- Excerpted data
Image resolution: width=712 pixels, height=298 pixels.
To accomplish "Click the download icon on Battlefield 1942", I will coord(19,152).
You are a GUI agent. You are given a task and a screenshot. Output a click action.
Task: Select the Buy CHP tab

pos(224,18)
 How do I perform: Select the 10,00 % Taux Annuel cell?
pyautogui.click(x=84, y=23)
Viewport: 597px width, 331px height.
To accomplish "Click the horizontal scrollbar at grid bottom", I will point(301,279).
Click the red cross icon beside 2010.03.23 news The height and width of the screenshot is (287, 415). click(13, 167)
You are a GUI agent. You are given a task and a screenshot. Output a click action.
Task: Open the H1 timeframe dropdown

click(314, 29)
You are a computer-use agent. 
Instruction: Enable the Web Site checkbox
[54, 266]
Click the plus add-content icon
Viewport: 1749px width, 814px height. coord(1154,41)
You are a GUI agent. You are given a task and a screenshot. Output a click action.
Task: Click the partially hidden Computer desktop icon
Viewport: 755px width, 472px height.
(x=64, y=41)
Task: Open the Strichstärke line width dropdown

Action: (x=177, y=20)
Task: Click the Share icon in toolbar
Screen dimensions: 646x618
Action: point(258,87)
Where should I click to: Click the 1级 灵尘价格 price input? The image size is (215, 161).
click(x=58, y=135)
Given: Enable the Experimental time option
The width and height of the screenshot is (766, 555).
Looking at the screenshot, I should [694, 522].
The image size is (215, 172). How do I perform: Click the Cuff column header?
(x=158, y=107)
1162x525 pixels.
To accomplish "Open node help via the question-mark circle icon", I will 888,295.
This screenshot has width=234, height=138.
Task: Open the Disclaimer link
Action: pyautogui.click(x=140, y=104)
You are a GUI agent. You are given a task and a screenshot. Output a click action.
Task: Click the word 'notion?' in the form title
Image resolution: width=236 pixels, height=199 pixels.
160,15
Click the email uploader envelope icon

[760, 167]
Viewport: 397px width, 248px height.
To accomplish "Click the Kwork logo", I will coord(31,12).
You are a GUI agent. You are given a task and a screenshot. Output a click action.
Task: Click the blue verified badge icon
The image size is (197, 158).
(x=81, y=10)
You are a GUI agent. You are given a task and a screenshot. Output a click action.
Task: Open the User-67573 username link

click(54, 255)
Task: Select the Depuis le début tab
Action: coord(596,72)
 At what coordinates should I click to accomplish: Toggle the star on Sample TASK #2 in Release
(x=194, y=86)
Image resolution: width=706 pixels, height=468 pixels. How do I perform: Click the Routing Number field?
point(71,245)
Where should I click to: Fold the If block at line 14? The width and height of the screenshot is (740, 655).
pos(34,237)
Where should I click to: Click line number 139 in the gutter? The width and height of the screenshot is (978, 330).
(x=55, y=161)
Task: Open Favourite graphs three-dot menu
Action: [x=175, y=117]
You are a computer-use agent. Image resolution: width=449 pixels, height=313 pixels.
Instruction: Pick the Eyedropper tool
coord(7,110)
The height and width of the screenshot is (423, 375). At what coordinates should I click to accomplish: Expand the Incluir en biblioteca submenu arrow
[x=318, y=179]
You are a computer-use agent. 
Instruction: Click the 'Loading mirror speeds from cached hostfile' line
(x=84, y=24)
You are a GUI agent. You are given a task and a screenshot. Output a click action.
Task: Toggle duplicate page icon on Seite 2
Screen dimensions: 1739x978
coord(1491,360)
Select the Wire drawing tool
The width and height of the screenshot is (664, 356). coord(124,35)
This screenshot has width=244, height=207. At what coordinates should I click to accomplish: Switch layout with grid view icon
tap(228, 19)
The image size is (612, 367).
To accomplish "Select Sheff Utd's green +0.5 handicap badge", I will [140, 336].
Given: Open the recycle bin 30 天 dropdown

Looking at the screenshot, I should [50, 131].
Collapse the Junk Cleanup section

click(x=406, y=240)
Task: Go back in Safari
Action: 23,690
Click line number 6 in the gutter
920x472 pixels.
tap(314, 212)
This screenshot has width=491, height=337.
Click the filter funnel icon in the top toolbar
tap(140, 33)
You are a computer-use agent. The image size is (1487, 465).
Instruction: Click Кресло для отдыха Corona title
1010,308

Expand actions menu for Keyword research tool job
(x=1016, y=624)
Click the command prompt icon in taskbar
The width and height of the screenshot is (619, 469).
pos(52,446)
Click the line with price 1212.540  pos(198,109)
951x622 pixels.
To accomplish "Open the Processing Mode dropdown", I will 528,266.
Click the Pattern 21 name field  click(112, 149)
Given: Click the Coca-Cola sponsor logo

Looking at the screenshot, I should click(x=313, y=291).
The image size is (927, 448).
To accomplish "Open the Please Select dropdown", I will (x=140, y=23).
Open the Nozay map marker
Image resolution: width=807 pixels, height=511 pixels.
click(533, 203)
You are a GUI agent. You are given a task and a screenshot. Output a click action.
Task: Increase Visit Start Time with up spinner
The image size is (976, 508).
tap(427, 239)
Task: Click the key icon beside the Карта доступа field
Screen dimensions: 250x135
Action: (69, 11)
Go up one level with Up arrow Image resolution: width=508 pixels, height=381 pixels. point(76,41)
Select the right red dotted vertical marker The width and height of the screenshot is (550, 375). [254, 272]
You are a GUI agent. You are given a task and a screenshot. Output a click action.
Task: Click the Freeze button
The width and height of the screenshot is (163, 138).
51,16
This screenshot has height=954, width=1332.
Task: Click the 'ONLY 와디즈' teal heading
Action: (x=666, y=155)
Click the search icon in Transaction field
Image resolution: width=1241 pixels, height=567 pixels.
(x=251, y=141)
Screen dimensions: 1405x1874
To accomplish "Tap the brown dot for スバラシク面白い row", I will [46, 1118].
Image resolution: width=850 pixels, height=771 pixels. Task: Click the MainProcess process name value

- Activity
Please output the exact lines of the records above, beginning with the first and stopping after the line that holds "Viewport: 597px width, 331px height.", and nothing else.

- Task response
Image resolution: width=712 pixels, height=298 pixels.
To accomplish "Click the download icon on Battlefield 1942", I will coord(19,152).
You are a GUI agent. You are given a task and a screenshot. Output a click action.
Task: Select the Buy CHP tab

pos(224,18)
 How do I perform: Select the 10,00 % Taux Annuel cell?
pyautogui.click(x=84, y=23)
Viewport: 597px width, 331px height.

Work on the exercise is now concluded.